What the exercise asks
Wherever a line of the data contains "badge", copy that line.

Provided data

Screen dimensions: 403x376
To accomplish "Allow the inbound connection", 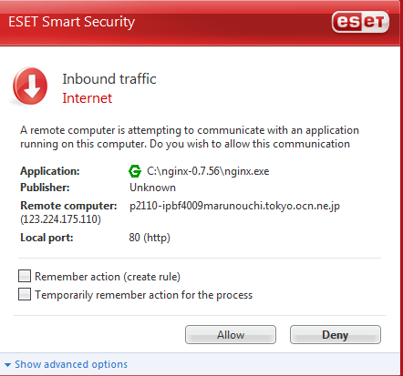I will (x=231, y=335).
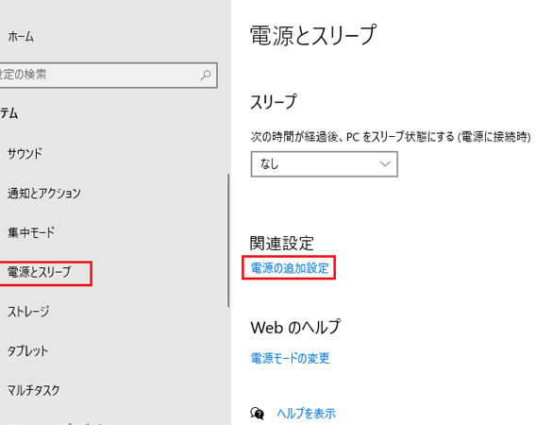Open the 電源モードの変更 help link
The width and height of the screenshot is (552, 425).
click(290, 358)
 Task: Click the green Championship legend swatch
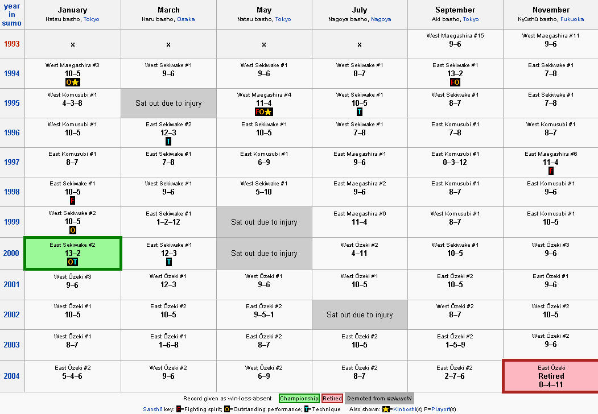coord(299,399)
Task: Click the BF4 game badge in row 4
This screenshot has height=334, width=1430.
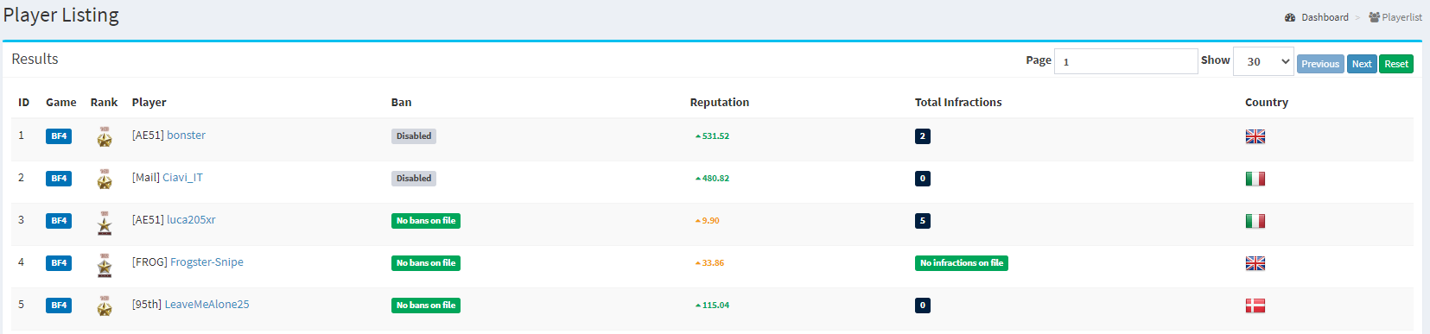Action: (59, 263)
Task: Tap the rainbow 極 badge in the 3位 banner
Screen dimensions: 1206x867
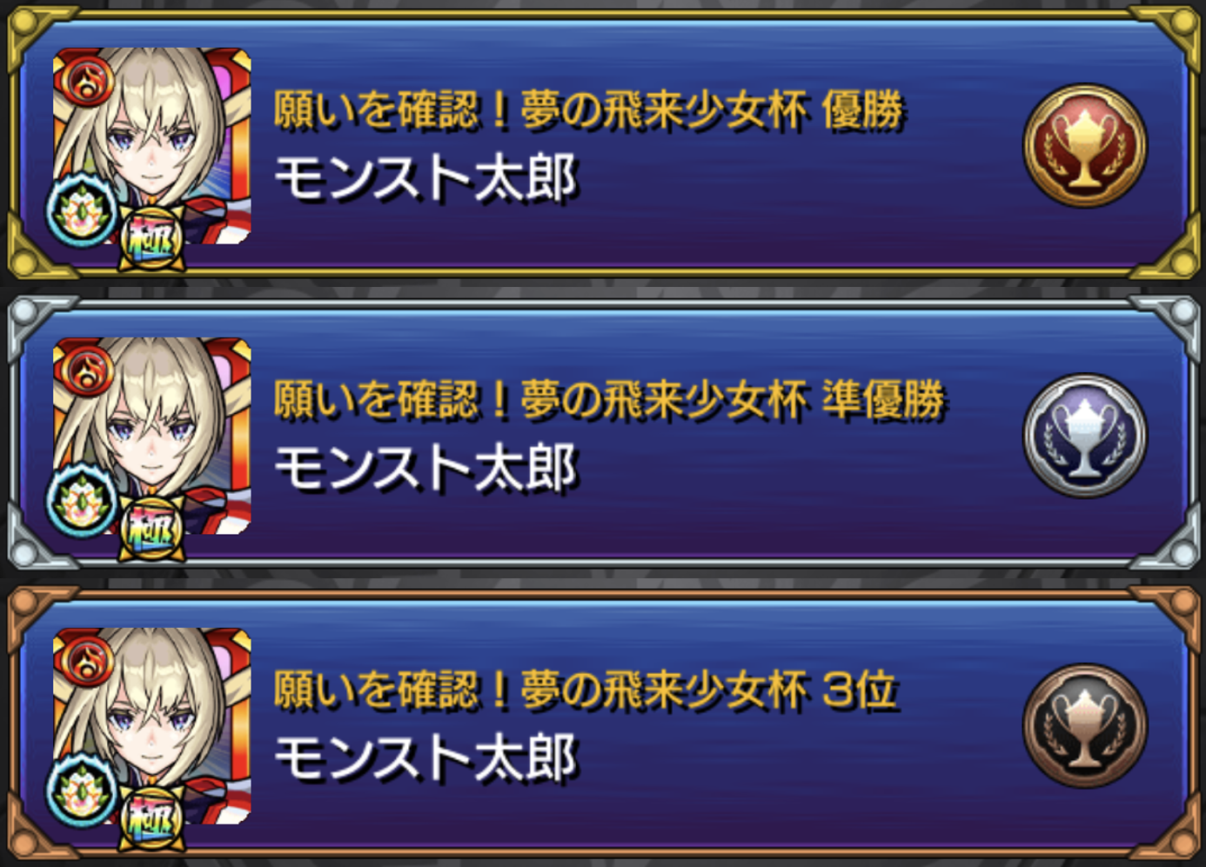Action: point(151,820)
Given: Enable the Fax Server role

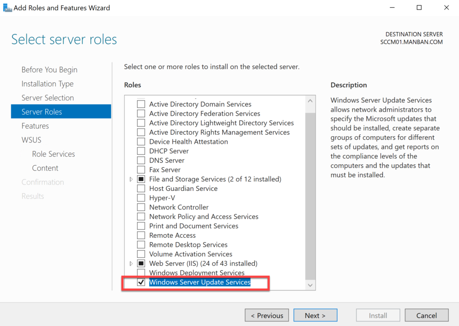Looking at the screenshot, I should tap(141, 169).
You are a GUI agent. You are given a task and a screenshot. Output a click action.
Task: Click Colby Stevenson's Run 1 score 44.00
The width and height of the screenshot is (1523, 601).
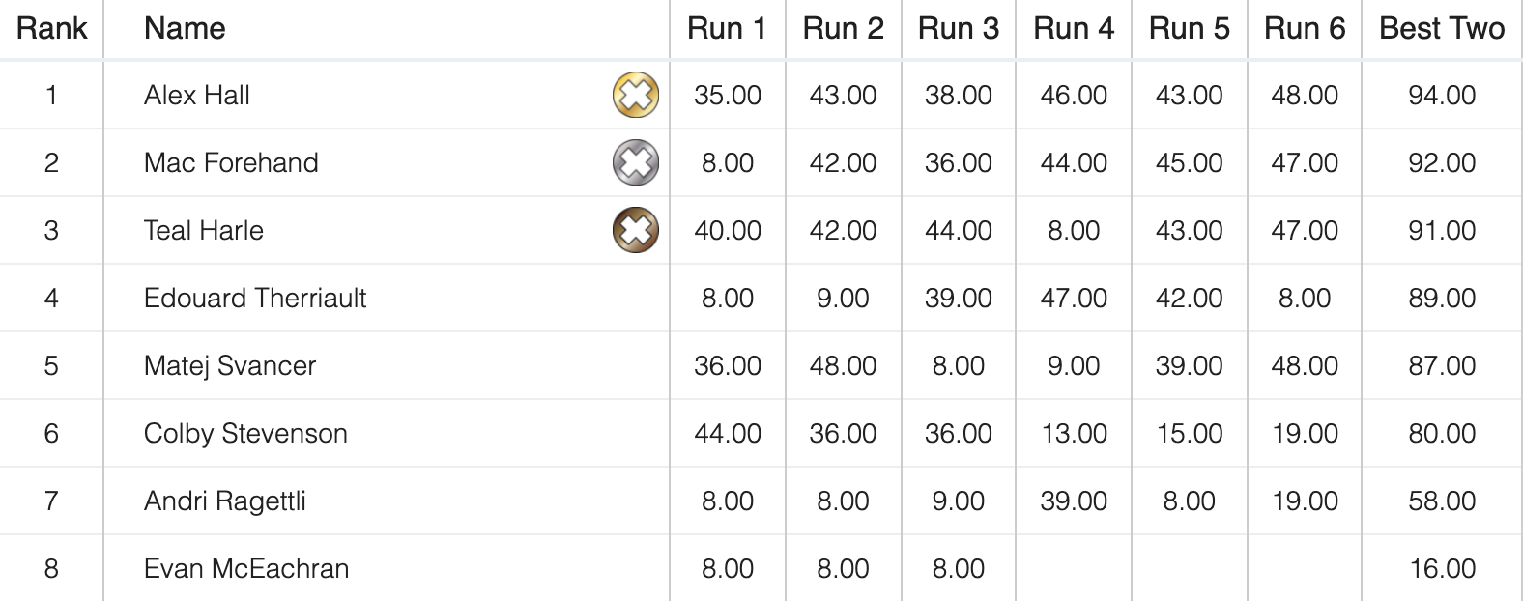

Output for this exercise
Task: Click the BF4 game badge in row 4
Task: Tap the rainbow 極 badge in the 3位 banner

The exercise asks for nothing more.